Василий Васильевич рассуждал так: «До митингов, положим, мне дела нет. Я человек старый и ленивый. Да и до политики немного дела: жил и живу в своему углу. Но ведь вот соображение: это первые митинги в России, и полезно для будущей „Русской старины“, чтобы кто-нибудь просто дал картину того, что он увидел на них, держась мудрого наказа персидского шаха Наср-Эддина своему историографу Риза-кули-хану: „Не извращай описания событий. Победу изображай, как победу, а поражение описывай, как поражение“» [730]730
  Розанов В. В. Когда начальство ушло… С. 102 и далее.


[Закрыть]
. И Розанов решил пойти на митинг в Медицинскую академию на Выборгской стороне.

Мысль, что он едет на митинг, «новое историческое явление», оживила Василия Васильевича. Он взял извозчика, переехали через Литейный мост. Вот и Медицинская академия. За решеткой, в главном здании – огни, но неяркие. «С которого подъезда входить?» Толпа студентов, мастеровых, курсисток спешила вперед. Все смеялись и торопились.

Да где же митинг? Розанов со спутником заторопились тоже. В больших воротах стояла отворенная калитка, в которую проходили мастеровые в черных суконных потасканных пальто. Молодые, утомленные, озабоченные лица. Стоявший около калитки что-то их спрашивал, те отвечали и пропускались согласно ответу во двор.

– Здесь митинг Медицинской академии?

– Здесь митинг ювелирных мастеровых.

– А где же митинг рабочих и студентов в Медицинской академии?

* Данные для анализа:
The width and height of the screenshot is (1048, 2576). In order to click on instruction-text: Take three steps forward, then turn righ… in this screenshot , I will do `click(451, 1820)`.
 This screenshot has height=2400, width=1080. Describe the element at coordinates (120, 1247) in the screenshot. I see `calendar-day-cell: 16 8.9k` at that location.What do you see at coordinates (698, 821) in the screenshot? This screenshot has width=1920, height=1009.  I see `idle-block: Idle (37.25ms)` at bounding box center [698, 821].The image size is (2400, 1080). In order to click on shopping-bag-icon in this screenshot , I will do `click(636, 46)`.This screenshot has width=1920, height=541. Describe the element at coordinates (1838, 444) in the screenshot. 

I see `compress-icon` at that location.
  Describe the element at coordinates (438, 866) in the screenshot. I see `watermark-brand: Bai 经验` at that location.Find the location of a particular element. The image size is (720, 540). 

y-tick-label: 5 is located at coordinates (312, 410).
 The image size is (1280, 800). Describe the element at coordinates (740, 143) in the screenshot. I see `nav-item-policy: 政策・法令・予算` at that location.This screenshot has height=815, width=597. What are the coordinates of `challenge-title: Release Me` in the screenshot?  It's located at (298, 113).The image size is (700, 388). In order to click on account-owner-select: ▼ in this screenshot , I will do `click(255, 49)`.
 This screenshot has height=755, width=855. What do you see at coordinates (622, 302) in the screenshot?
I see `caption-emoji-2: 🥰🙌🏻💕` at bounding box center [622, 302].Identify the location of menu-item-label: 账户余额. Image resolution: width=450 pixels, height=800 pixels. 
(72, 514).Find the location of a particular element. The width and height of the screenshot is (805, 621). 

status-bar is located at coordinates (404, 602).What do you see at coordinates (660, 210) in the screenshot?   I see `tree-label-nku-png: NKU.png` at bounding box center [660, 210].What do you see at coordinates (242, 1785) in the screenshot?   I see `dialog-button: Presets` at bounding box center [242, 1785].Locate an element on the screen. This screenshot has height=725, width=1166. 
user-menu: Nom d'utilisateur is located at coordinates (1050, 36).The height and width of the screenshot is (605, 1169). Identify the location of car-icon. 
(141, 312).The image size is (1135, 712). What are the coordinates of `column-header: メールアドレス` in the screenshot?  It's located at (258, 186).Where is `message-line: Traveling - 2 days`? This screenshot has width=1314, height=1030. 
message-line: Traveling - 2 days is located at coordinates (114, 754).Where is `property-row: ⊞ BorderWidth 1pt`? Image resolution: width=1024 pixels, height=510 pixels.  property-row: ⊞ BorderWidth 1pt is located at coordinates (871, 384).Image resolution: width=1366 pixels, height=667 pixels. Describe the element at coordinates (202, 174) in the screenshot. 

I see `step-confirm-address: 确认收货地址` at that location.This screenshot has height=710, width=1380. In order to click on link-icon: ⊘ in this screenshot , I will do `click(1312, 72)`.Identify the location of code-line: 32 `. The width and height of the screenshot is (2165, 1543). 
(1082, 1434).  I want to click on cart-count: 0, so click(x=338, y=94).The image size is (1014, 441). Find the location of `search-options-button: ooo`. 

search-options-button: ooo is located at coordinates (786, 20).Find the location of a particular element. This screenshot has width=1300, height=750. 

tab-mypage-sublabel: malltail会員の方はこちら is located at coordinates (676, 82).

* Задание A: Воспроизведите фрагмент текста о Розанове, начиная со слов «Да где же митинг?» и далее вплоть до слов «митинг ювелирных мастеровых.».
* Задание B: По тексту о Розанове, через какой мост он переехал на извозчике по пути на митинг?

* Ответ A:
Да где же митинг? Розанов со спутником заторопились тоже. В больших воротах стояла отворенная калитка, в которую проходили мастеровые в черных суконных потасканных пальто. Молодые, утомленные, озабоченные лица. Стоявший около калитки что-то их спрашивал, те отвечали и пропускались согласно ответу во двор.

– Здесь митинг Медицинской академии?

– Здесь митинг ювелирных мастеровых.

* Ответ B: Через Литейный мост.